La scatola ruotata parte ed il Raid svicola nel traffico come
un gatto, con una scaltrezza allarmante. Ma forse è quell’andare
contromano che mi impressiona per non parlare del sorpasso a
destra. Solo gli autisti sembrano seduti dalla parte giusta in queste
strade rovesce. Le ruote stridono sull’asfalto salato dal mare che
luccica in lontananza tra le navi da crociera che avanzano con
lentissima eleganza nascondendo palazzi di venti piani e gli alberi
sui promontori. Il fuoco africano scoppia nel cielo mentre il mio
cervello si illumina di monete d’oro rarissime in conservazione
eccezionale. Facciamo un giro lungo ed arriviamo dall’altra
parte della baia. Calcara, Vittoriosa ed ecco Cospicua, sono le tre
insenature del grande Harbour, calde, luminose con un mare blu che
si staglia sulle rocce ocra dissetando gli occhi. Noi prendiamo una
vietta in mezzo a villette liberty in tufo caldo giallo che pare appena
uscito dalle cave.
L’abitazione del Raid ha un arco che porta ad un giardinetto
interno, piacevole, che ricorda le ville romane o i chiostri dei nostri
conventi, solo che ci sono strane piante dalle foglie carnose che
vivono pensando e non si sente il mistero delle preghiere o i profumi
delle libagioni sui triclini.
Il corpo del Raid sale agile la scala in pietra come se si trattasse
del fusto di una palma e ci accoglie sorridendo con i denti gialli
nella sua stanza dove un letto bianco è incastrato nell’angolo del
muro, di fronte ad un’enorme finestra senza tenda. Tutt’attorno
scaffali caricati di vecchi libri polverosi che respirano di tarli e
muffa soffocante. Il Raid si accende una sigaretta appena rullata e
con fare sospettoso si accuccia come un cane vicino al letto. Estrae
da sotto tre scatole marroni, larghe e basse che paiono quelle che di
solito contengono i servizi di posate.
Le alza a fatica e le mette sul tavolo lungo che sta sotto alla
finestra. Sembra non curarsi di me e della mia compagna con la
quale in macchina, invece, tentava, con uno scarno inglese, di
avviare una conversazione di circostanza.

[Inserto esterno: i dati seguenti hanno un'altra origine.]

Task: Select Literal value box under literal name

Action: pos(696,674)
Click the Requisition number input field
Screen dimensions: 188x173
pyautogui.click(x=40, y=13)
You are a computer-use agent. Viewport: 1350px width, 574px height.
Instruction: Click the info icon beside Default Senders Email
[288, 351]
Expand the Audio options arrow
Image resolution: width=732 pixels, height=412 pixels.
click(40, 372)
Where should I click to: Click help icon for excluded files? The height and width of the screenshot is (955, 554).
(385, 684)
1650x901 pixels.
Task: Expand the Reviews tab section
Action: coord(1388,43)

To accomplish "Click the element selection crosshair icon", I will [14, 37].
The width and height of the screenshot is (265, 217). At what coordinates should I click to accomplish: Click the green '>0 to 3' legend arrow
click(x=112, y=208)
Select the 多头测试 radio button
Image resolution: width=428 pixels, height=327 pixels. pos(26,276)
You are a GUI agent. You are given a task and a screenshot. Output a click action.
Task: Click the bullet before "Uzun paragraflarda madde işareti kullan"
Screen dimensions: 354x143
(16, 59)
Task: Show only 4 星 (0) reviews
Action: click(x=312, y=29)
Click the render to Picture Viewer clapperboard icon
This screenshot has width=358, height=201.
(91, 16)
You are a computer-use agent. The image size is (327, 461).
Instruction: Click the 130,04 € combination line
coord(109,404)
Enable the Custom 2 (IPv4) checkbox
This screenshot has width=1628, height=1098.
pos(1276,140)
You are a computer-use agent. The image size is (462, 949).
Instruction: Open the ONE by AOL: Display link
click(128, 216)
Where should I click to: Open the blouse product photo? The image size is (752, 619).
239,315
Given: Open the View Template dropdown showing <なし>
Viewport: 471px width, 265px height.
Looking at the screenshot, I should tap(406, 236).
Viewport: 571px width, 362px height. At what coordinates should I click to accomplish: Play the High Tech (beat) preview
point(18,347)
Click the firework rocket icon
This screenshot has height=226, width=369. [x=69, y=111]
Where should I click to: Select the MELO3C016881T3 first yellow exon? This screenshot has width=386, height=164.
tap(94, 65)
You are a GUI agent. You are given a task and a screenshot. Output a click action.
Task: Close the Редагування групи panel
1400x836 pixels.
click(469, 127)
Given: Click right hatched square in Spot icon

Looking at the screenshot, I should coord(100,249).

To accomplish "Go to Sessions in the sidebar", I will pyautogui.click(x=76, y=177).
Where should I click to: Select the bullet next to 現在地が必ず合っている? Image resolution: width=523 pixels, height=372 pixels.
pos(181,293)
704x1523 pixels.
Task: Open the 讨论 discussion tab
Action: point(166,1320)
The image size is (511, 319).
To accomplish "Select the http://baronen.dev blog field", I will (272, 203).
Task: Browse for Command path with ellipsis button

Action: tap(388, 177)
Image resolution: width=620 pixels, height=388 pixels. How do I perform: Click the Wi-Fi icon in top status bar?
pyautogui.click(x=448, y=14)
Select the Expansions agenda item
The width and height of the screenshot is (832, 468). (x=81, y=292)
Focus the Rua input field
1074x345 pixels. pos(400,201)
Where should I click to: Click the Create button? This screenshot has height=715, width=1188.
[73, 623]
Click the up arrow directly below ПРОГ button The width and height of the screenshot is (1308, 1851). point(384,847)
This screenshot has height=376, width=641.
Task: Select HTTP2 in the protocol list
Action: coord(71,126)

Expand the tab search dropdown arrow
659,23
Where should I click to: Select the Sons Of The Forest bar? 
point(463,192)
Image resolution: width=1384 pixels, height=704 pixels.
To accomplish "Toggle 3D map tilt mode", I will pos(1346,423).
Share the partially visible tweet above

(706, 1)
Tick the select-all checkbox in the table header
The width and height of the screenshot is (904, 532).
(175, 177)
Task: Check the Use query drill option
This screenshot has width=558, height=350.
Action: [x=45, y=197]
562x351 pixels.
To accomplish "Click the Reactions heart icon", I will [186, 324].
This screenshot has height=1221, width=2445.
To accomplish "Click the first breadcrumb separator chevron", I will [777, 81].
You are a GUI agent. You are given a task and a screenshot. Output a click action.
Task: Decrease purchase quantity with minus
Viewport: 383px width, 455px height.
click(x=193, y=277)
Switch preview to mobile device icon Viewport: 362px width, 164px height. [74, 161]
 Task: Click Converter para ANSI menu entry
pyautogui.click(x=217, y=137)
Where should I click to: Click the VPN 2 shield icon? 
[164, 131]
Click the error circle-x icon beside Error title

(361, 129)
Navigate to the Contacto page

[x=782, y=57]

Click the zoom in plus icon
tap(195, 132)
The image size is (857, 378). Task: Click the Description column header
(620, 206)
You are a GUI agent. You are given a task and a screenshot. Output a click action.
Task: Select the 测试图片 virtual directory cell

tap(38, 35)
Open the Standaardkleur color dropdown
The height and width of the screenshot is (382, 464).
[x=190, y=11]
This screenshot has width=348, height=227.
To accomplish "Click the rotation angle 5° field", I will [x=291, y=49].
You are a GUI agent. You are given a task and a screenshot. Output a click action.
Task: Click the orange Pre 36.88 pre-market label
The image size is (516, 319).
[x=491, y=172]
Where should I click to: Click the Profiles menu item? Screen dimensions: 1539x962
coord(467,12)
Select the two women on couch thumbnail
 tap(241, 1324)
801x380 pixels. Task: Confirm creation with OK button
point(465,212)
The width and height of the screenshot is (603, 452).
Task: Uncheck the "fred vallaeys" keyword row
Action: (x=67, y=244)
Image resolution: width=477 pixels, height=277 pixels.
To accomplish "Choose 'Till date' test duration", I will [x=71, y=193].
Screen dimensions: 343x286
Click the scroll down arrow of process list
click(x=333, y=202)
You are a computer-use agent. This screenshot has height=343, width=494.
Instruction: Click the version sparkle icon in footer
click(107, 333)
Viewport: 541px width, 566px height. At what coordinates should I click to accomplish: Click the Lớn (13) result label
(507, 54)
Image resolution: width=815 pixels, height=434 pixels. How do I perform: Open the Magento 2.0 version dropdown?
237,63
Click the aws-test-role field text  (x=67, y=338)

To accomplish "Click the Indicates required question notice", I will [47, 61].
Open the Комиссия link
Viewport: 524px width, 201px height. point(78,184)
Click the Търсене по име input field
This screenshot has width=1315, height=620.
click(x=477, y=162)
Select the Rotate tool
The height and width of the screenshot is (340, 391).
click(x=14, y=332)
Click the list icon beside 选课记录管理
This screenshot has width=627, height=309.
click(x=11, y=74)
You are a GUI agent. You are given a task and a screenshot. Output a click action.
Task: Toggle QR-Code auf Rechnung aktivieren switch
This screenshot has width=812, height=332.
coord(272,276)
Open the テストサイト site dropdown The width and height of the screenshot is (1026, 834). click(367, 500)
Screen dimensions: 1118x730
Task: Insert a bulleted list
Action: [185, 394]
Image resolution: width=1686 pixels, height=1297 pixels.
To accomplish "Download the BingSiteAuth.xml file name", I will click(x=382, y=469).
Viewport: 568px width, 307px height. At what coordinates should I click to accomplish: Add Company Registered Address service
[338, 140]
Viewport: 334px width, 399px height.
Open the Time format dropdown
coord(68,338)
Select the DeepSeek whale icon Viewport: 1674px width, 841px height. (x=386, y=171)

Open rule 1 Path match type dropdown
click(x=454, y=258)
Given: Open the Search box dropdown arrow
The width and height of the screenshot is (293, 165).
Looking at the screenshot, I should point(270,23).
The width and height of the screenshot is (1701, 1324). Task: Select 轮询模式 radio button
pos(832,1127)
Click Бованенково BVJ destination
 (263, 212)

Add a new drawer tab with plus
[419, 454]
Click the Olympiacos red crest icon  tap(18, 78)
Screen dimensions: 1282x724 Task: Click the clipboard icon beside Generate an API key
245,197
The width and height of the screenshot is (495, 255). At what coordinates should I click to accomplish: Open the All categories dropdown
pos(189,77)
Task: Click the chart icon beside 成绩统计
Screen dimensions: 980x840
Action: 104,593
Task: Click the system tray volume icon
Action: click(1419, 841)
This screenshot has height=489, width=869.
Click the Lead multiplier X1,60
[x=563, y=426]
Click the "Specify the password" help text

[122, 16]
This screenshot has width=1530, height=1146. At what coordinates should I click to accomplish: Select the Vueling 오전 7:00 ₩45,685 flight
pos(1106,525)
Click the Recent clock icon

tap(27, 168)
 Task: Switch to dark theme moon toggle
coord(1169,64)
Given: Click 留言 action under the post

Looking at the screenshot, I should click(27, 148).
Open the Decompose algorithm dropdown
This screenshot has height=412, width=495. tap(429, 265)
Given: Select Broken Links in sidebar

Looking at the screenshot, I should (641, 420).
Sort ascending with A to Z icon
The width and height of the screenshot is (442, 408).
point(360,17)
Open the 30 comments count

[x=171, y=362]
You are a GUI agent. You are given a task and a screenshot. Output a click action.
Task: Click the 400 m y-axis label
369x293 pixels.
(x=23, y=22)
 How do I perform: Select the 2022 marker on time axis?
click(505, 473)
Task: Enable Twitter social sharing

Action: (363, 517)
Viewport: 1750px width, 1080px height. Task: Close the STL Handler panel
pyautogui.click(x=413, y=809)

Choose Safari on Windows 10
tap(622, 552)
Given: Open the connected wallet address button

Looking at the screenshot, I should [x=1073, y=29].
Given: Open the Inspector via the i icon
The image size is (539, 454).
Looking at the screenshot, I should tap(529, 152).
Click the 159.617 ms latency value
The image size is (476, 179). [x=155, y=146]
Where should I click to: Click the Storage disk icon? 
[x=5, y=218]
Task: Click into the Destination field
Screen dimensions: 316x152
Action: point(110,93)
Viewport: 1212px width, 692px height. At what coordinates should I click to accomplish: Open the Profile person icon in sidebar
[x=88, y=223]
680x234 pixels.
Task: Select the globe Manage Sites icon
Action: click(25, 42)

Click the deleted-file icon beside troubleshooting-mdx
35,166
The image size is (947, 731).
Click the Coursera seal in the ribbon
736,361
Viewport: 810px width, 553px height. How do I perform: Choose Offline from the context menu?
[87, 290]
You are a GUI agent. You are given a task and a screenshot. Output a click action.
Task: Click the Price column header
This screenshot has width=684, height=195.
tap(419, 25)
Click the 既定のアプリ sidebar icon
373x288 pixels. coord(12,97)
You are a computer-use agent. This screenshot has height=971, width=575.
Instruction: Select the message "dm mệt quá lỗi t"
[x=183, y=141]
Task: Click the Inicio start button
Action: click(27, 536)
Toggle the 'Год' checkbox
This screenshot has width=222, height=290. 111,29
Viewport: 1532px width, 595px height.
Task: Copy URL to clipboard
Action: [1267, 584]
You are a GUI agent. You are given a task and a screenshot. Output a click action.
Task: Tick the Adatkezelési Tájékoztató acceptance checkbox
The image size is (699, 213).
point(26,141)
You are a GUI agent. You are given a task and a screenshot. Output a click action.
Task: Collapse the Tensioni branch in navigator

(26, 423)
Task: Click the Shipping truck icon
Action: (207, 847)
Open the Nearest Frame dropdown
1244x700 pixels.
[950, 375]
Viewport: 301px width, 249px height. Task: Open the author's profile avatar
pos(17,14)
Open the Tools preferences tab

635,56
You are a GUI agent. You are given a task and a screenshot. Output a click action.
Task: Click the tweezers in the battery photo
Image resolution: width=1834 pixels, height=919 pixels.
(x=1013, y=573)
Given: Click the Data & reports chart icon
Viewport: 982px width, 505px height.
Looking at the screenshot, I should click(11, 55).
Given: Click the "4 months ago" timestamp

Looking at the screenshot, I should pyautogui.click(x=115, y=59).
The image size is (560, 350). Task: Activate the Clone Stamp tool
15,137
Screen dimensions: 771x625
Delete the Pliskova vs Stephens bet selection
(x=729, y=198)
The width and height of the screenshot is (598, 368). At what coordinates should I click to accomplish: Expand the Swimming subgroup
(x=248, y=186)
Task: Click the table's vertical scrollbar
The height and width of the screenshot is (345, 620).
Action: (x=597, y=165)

Prende la prima scatola
e la solleva, la sposta dalle altre e la pulisce con un fazzoletto duro
a scacchi bianchi e rossi che sembra più un tovagliolo dimenticato
in tasca. Si alza un po’ di polvere mentre dal vetro sottile si odono
delle voci che rimbalzano sopra il giardinetto, dove si affacciano
innumerevoli finestre. Un violino manda le sue limpide note fino
a noi, impossibile capire se sia un ragazzo o una donna oppure un
vecchio quello che suona, la melodia si mescola però all’aria calda
e luminosa, piacevole come d’inverno il profumo del croccante
caldo che gira mieloso nei pentoloni delle fiere di Verona.
Il Raid apre la scatola che pare rivestita di carta marmorizzata,
come i libri del Settecento, e vedo infilati negli elastici bianchi, che di
solito stringono forchette e coltelli, una miriade di monete romane:
aurei, sesterzi, denari, assi in un tripudio di colori splendenti e di
effigi incomparabili che mi rubano il fiato mentre la mente implode.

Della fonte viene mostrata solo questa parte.